Just adding some more topical content...

https://www.maximintegrated.com/en/app-notes/index.mvp/id/928#
"Note the data is replicated at multiples of the sample rate (these are 'images' of the original signal); this is a fundamental characteristic of sampled data systems. "

Also:

https://www.maximintegrated.com/en/app-notes/index.mvp/id/3853

Figure 2. The ideal output from a DAC is a train of voltage impulses in the time domain (a), and a series of image spectra in the frequency domain (b). Actual DACs use a zero-order hold to hold the output voltage for one update period (c), which causes output-signal attenuation by the sinc envelope (d).
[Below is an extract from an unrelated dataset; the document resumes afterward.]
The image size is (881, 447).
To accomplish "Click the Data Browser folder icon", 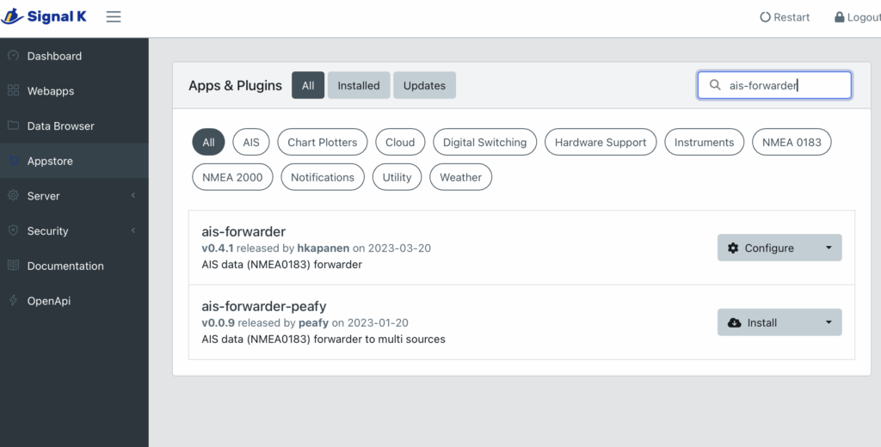I will click(13, 126).
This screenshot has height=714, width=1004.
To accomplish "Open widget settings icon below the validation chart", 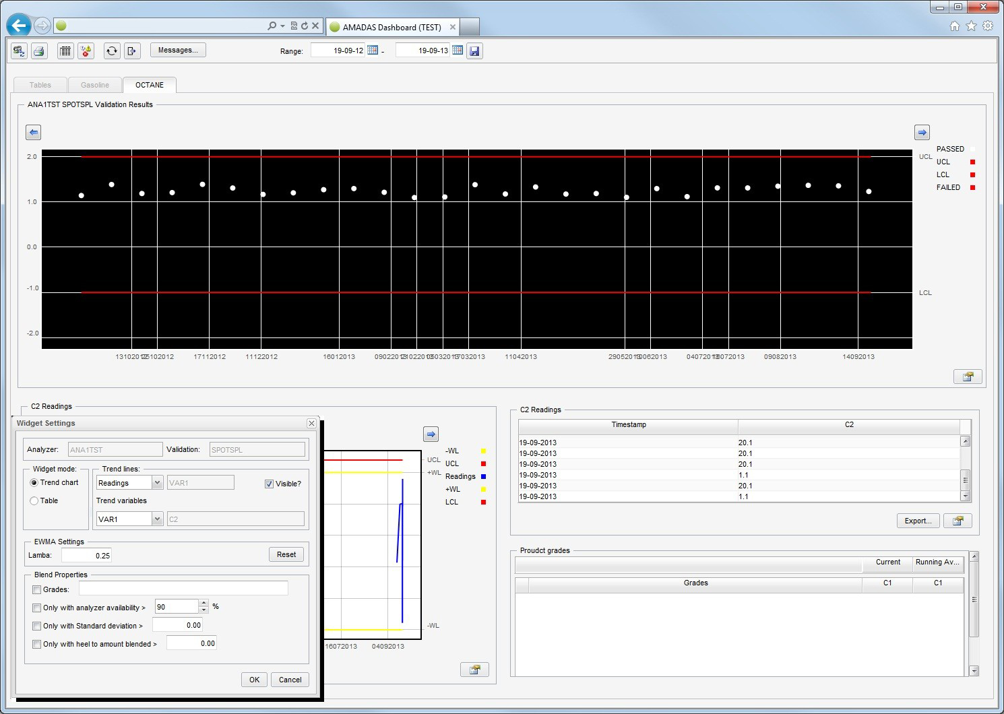I will pyautogui.click(x=968, y=377).
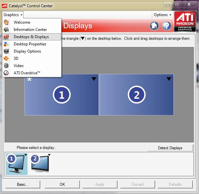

Figure 3. This representation of a DAC output in the frequency domain shows that the desired signal is generally within the first Nyquist zone, but many image signals are present at higher frequencies.

 

[tech99]

The sampling harmonics decrease with frequency, like those from any repetitive pulse. If the sampling pulse were rectangular, only odd harmonics would be present. In practice all harmonics are likely to be present.

 

[Tom.G]

Other definitions for 'image' are 'frequency folding' and 'aliasing'. Here are a couple of images that show what happens. The vertical pink lines are the sampling points. They are at the same rate in both images. The first image is sampled at twice the signal frequency, the Nyquist rate.
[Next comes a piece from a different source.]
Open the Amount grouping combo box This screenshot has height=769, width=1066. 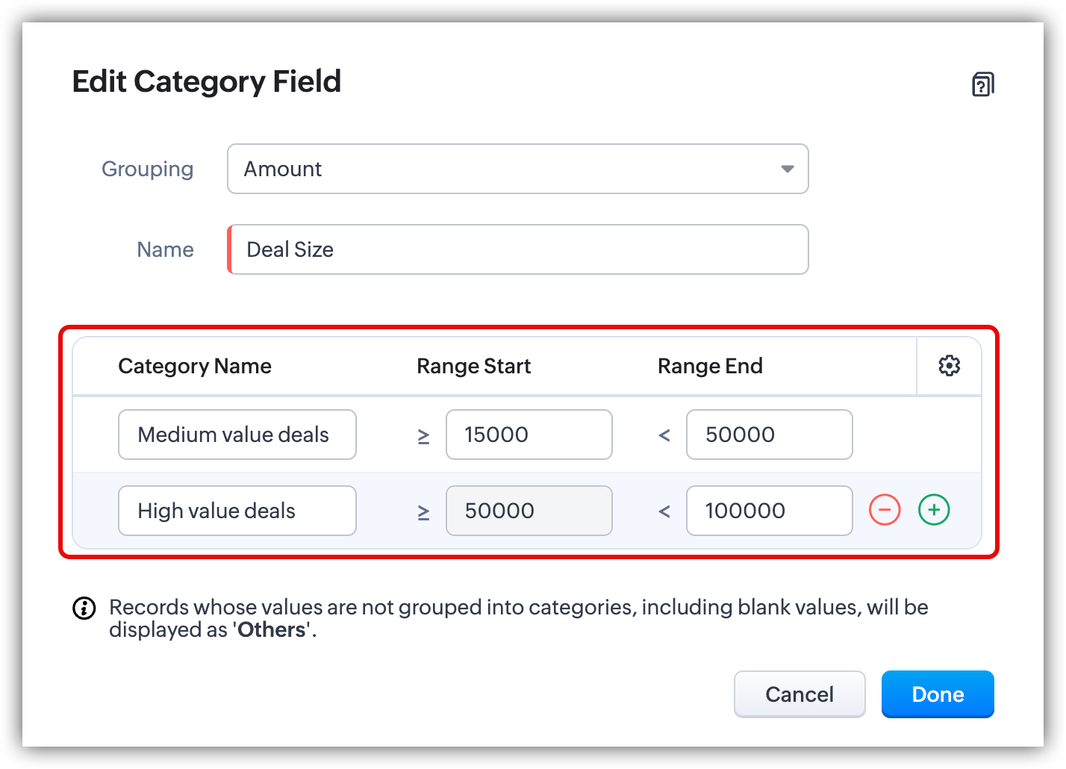click(508, 169)
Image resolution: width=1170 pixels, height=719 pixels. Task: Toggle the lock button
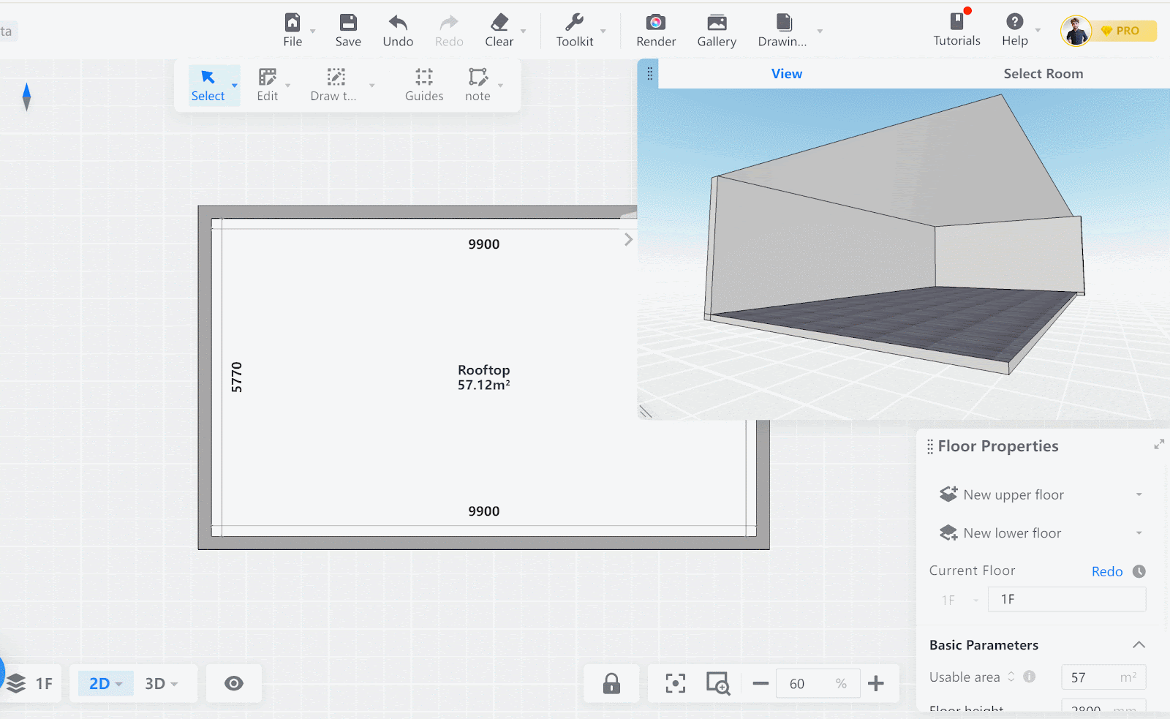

In this first image the signal is sampled at both the positive and negative peaks. The sampled values are +4, -4, +4, -4, +4, -4.

This second signal is three times the frequency of the first one above.

The signal is again sampled at the positive and negative peaks. The sampled values are +4, -4, +4, -4, +4, -4, the same as above. But there is an extra cycle between the sample points that doesn't show up in the data![/b]

So, if you don't want extra high-frequency noise in the digitized data, filter it out beforehand. You can't do it afterwards.

 

[hollowman]

So, if you don't want extra high-frequency noise in the digitized data, filter it out beforehand. You can't do it afterwards.

I assume you mean in during the A/D process: i.e., use an anti-aliasing filter before the ADC.
Actually, modern ADC systems (e.g., as used for digital audio) use an analog anti-aliasing filter before the A/D converter (an IC chip). Then, following the A/D converter, an oversampling digital filter is used to "filter out" garbage introduced in the A/D.